Estudos reforçam que vacinas e efeitos colaterais não devem assustar pois os sintomas costumam durar poucos dias e são bem mais leves que as doenças
As vacinas são fundamentais para prevenir doenças e proteger a saúde coletiva. No Brasil, o Programa Nacional de Imunizações (PNI) oferece vacinas gratuitas para todas as idades pelo Sistema Único de Saúde (SUS). Apesar dos avanços conquistados, os índices de cobertura vacinal oscilaram nos últimos anos, levantando dúvidas entre a população.
Além da queda nas taxas de vacinação, outra questão recorrente está ligada aos possíveis efeitos colaterais dos imunizantes. Especialistas reforçam que reações adversas são, em geral, leves e passageiras, e que a segurança das vacinas é constantemente monitorada.
Vacinas podem causar efeitos colaterais graves?
Segundo profissionais da saúde, os efeitos adversos variam de pessoa para pessoa. A maioria das reações é considerada leve e não exige maiores cuidados. Vermelhidão, dor ou inchaço no local da aplicação estão entre os sintomas mais comuns.
Quando surgem febre ou dor de cabeça, a recomendação é repousar, hidratar-se e utilizar antitérmicos ou analgésicos prescritos por um médico. Já em casos de cansaço ou dor muscular, é indicado evitar atividades físicas intensas e priorizar líquidos ao longo do dia.
Para sintomas gastrointestinais, como diarreia, náuseas ou vômitos, alimentos leves podem ajudar, assim como a ingestão de água, chá ou sopas de legumes. De acordo com especialistas, esses efeitos costumam desaparecer em até dois dias.
Como as vacinas garantem segurança mesmo após o lançamento?

No SUS, vacinas e efeitos colaterais são constantemente investigados | Imagem: Pexels
A segurança dos imunizantes segue protocolos rigorosos de pesquisa e produção. Antes da liberação ao público, cada vacina passa por etapas de testes clínicos que comprovam eficácia e resposta imune.
“Primeiro, há estudos pré-clínicos em laboratório e modelos animais para avaliar a segurança e a resposta imune. Em seguida, ocorrem ensaios clínicos em três fases, que avaliam segurança, imunogenicidade [capacidade da resposta imune] e eficácia em humanos”, descreve Renata Holanda dos Anjos Lima, professora assistente no Centro Universitário São Camilo.
Após a aprovação, a fabricação em larga escala também é controlada. Cada lote passa por análises de esterilidade, potência e qualidade. Além disso, as vacinas continuam sob monitoramento no Sistema de Vigilância de Eventos Adversos Pós-Vacinação (EAPV), que acompanha possíveis efeitos posteriores à aplicação.

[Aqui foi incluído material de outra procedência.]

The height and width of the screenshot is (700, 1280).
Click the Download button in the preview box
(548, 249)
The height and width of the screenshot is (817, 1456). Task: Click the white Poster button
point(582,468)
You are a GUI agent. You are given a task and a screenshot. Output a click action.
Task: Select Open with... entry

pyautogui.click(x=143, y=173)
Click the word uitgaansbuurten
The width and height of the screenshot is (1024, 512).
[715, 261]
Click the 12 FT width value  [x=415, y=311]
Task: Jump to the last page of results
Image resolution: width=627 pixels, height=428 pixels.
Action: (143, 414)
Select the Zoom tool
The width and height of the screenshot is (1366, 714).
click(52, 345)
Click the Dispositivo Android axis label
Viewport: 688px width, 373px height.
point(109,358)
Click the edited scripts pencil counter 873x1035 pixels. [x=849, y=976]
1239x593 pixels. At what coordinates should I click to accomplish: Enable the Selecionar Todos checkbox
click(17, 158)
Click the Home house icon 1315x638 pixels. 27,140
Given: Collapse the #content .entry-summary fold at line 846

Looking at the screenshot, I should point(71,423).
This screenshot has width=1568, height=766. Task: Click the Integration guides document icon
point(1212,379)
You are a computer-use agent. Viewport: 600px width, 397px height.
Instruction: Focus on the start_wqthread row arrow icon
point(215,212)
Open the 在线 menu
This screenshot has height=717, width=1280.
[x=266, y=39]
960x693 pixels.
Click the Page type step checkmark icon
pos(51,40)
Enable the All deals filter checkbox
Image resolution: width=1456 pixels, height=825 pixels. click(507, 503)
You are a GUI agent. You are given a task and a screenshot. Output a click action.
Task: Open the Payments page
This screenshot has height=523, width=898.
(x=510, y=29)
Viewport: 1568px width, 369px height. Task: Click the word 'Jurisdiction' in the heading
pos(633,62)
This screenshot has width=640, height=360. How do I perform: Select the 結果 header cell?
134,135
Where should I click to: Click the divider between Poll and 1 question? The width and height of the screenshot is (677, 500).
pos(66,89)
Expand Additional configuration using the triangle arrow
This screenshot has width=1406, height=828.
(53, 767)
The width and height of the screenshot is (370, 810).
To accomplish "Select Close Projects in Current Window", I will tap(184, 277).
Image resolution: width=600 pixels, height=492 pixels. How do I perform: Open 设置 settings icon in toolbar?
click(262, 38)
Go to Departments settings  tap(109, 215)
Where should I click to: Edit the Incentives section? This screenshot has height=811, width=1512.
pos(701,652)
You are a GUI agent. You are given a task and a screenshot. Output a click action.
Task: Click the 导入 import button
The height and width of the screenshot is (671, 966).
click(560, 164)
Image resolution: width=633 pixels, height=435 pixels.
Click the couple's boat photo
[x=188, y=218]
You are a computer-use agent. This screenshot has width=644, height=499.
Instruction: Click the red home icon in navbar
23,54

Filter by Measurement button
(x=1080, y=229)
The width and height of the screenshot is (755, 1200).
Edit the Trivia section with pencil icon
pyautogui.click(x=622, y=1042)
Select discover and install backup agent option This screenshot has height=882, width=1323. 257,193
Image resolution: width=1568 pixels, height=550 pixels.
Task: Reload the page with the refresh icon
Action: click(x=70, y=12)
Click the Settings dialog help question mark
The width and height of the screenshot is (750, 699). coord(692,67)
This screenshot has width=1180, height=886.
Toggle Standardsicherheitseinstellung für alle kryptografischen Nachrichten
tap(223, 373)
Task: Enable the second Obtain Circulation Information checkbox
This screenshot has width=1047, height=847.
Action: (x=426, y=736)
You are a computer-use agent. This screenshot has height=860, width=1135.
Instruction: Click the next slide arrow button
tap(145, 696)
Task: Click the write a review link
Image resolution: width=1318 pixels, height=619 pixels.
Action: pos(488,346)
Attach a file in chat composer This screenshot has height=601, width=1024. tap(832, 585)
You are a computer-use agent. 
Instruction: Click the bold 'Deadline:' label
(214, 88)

Quais cuidados tomar em caso de efeitos colaterais?
As reações leves não devem gerar alarme, mas especialistas orientam a buscar atendimento médico se os sintomas persistirem ou se tornarem intensos. Além disso, manter a caderneta de vacinação atualizada e esclarecer dúvidas diretamente com profissionais de saúde são atitudes que reduzem inseguranças.
Fernanda Tavares de Mello Abdalla, enfermeira e professora no Centro Universitário São Camilo, reforça a importância da informação confiável. “Em geral, muitos se perguntam se as vacinas são seguras, se tem efeitos colaterais, se diferentes vacinas podem ser aplicadas ao mesmo tempo, entre outras” afirma.
Fontes oficiais, como Ministério da Saúde, Anvisa, Fiocruz, Sociedade Brasileira de Imunizações e Organização Mundial da Saúde, são as mais indicadas para quem busca respostas sobre vacinação e possíveis reações. Dessa forma, o risco de cair em notícias falsas é reduzido, fortalecendo a confiança da população no processo de imunização.